Persistent Data Structures
Introduction
When you modify a regular data structure, such as adding an element to an array, the original structure is altered and its previous state is lost. But what if you want to keep track of the previous state? This is where persistent data structures come into play.

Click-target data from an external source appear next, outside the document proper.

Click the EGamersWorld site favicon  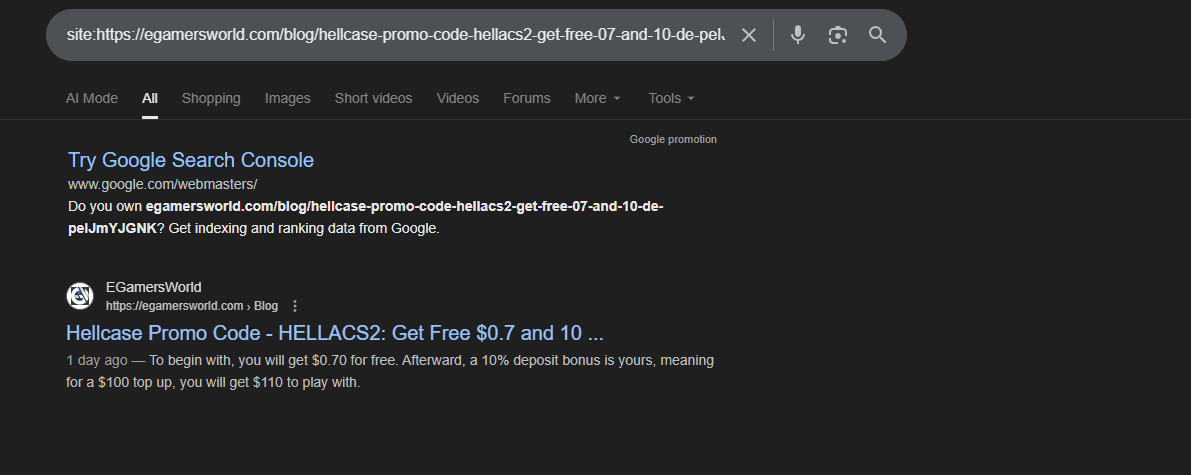[80, 296]
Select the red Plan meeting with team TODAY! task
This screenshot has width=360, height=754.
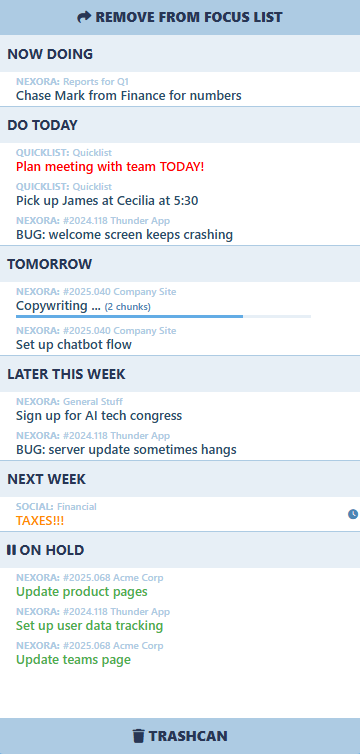(x=110, y=167)
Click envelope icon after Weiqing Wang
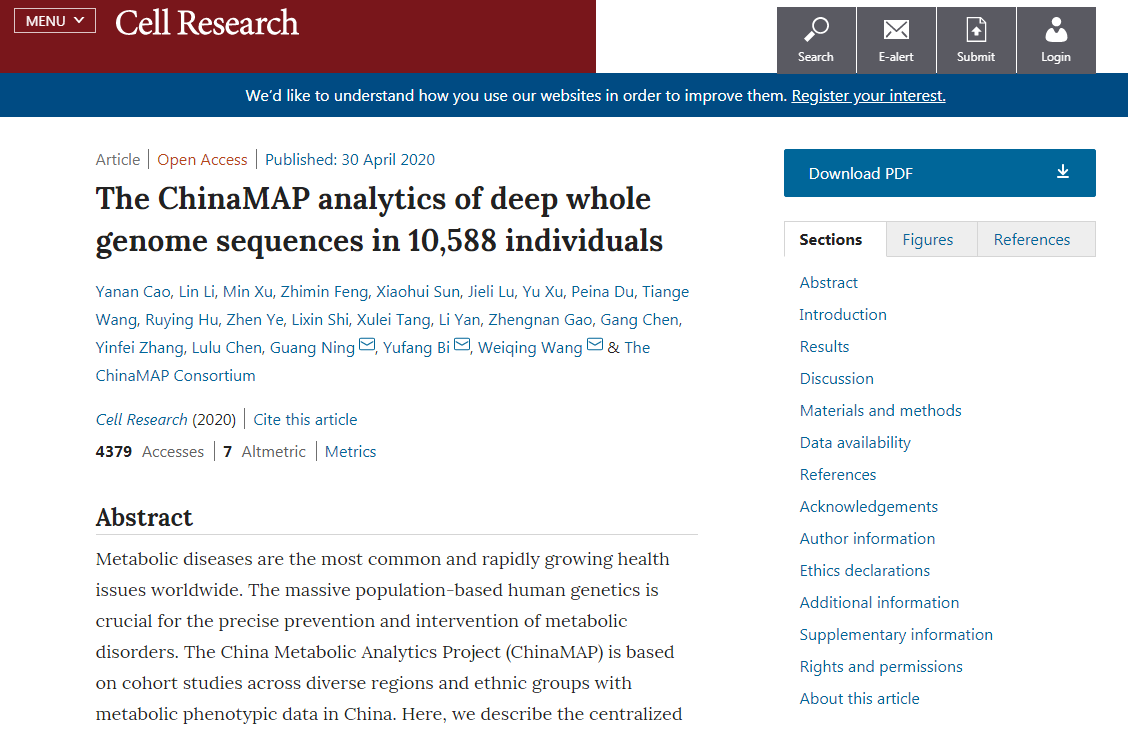This screenshot has height=731, width=1128. click(x=595, y=346)
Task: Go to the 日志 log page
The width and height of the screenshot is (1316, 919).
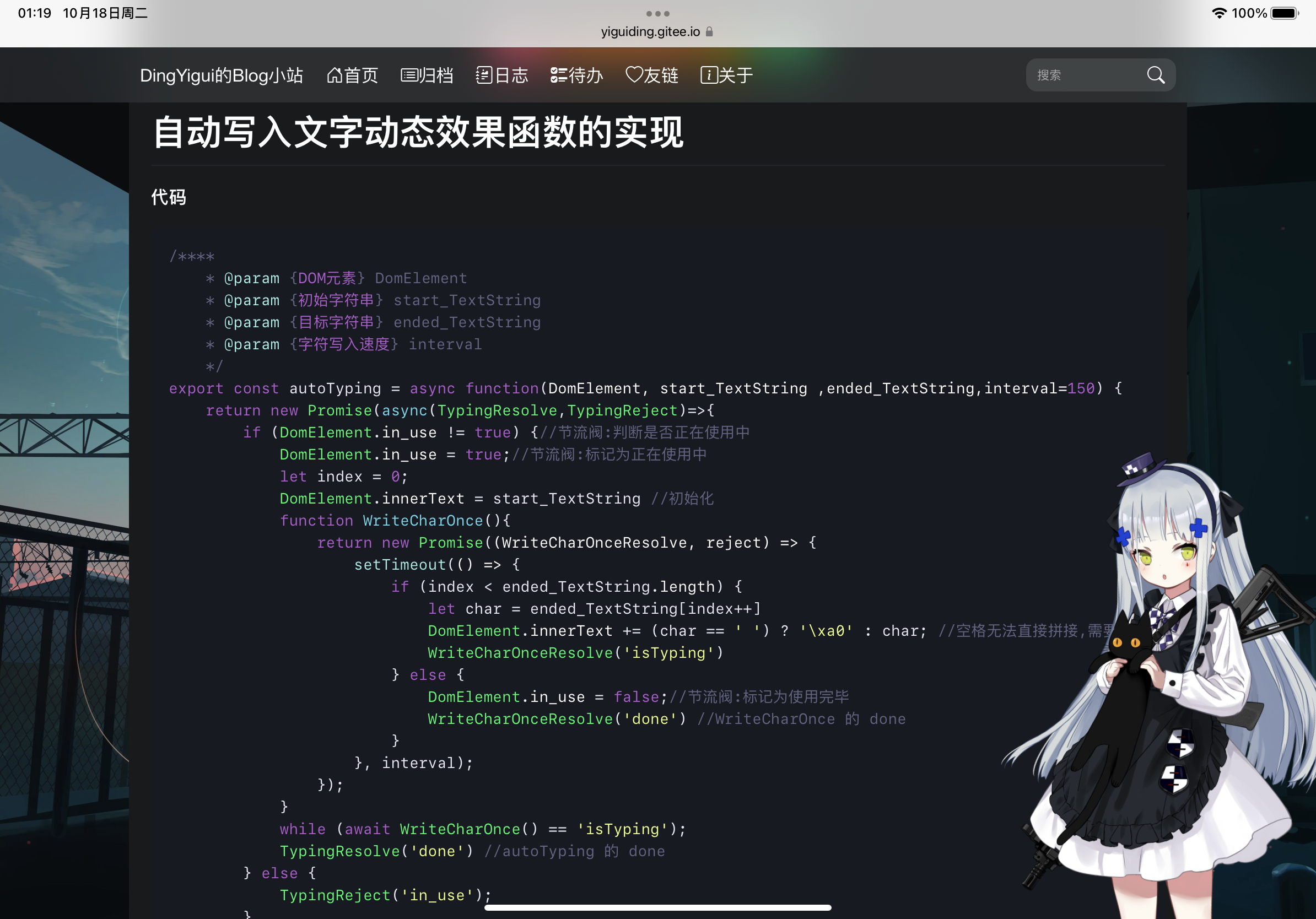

Persistent data structures are a special class of data structures that preserve previous versions of themselves when modified. Instead of overwriting the existing data, they create a new version while keeping the old one intact. This property makes them particularly valuable in functional programming, version control systems, and any application where historical data access is important.
Understanding Persistence
What is Persistence?
In the context of data structures, persistence refers to the ability to access previous versions of a data structure after it has been modified. This is different from simply storing data persistently on disk; it's about maintaining multiple versions of the same data structure in memory.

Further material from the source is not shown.